Portal de Periódicos da CAPES

Meta‐analysis of primary producer amino acid δ 15 N values and their influence on trophic position estimation

2021; Wiley; Volume: 12; Issue: 10 Linguagem: Inglês

10.1111/2041-210x.13678

2041-210X

Matthew D. Ramirez, Alexi C. Besser, Seth D. Newsome, Kelton W. McMahon,

Microbial Community Ecology and Physiology

Abstract Compound‐specific stable isotope analysis of individual amino acids (CSIA‐AA) has emerged as a transformative approach to estimate consumer trophic positions (TP CSIA ) that are internally indexed to primary producer nitrogen isotope baselines. Central to accurate TP CSIA estimation is an understanding of beta ( β ) values—the differences between trophic and source AA δ 15 N values in the primary producers at the base of a consumers’ food web. Growing evidence suggests higher taxonomic and tissue‐specific β value variability than typically appreciated. This meta‐analysis fulfils a pressing need to comprehensively evaluate relevant sources of β value variability and its contribution to TP CSIA uncertainty. We first synthesized all published primary producer AA δ 15 N data to investigate ecologically relevant sources of variability (e.g. taxonomy, tissue type, habitat type, mode of photosynthesis). We then reviewed the biogeochemical mechanisms underpinning AA δ 15 N and β value variability. Lastly, we evaluated the sensitivity of TP CSIA estimates to uncertainty in mean β Glx‐Phe values and Glx‐Phe trophic discrimination factors (TDF Glx‐Phe ). We show that variation in β Glx‐Phe values is two times greater than previously considered, with degree of vascularization, not habitat type (terrestrial vs. aquatic), providing the greatest source of variability (vascular autotroph = −6.6 ± 3.4‰; non‐vascular autotroph = +3.3 ± 1.8‰). Within vascular plants, tissue type secondarily contributed to β Glx‐Phe value variability, but we found no clear distinction among C 3 , C 4 and CAM plant β Glx‐Phe values.

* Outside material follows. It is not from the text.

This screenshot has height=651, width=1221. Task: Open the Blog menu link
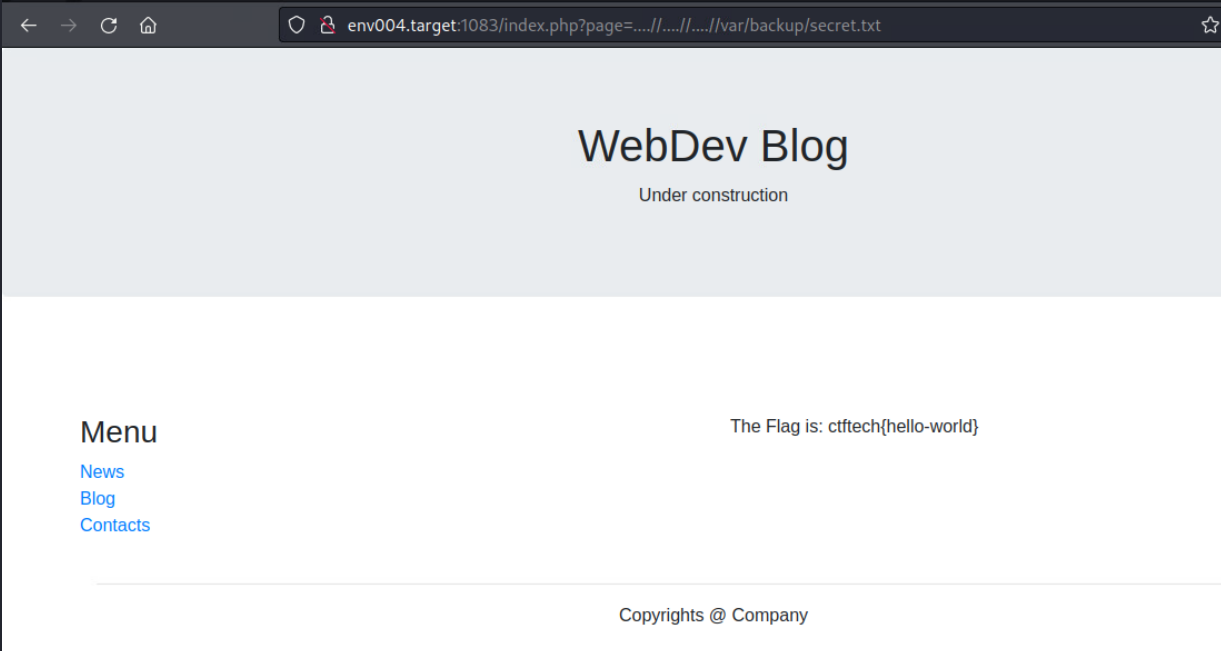click(97, 499)
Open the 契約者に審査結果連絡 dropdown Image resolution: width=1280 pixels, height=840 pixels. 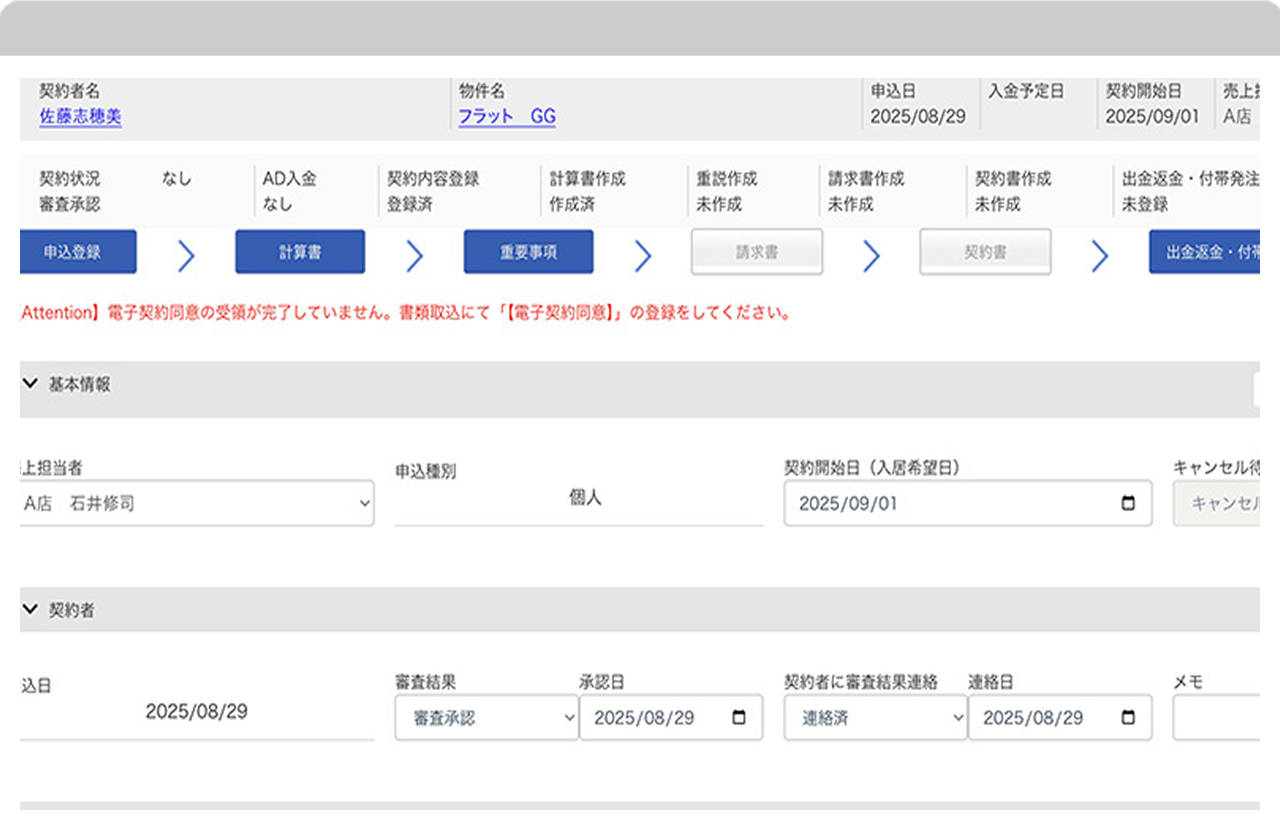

Notably, we found that vascular plant β Glx‐Lys values (+2.5 ± 1.6‰) are considerably less variable than β Glx‐Phe values, making Lys a useful AA tracer of primary production sources in terrestrial systems. Our multi‐trophic level sensitivity analyses demonstrate that TP CSIA estimates are highly sensitive to changes in both β Glx‐Phe and TDF Glx‐Phe values but that the relative influence of β values dissipates at higher trophic levels. Our results highlight that primary producer β values are integral to accurate trophic position estimation. We outline four key recommendations for identifying, constraining and accounting for β value variability to improve TP CSIA estimation accuracy and precision moving forward. We must ultimately expand libraries of primary producer AA δ 15 N values to better understand the mechanistic drivers of β value variation.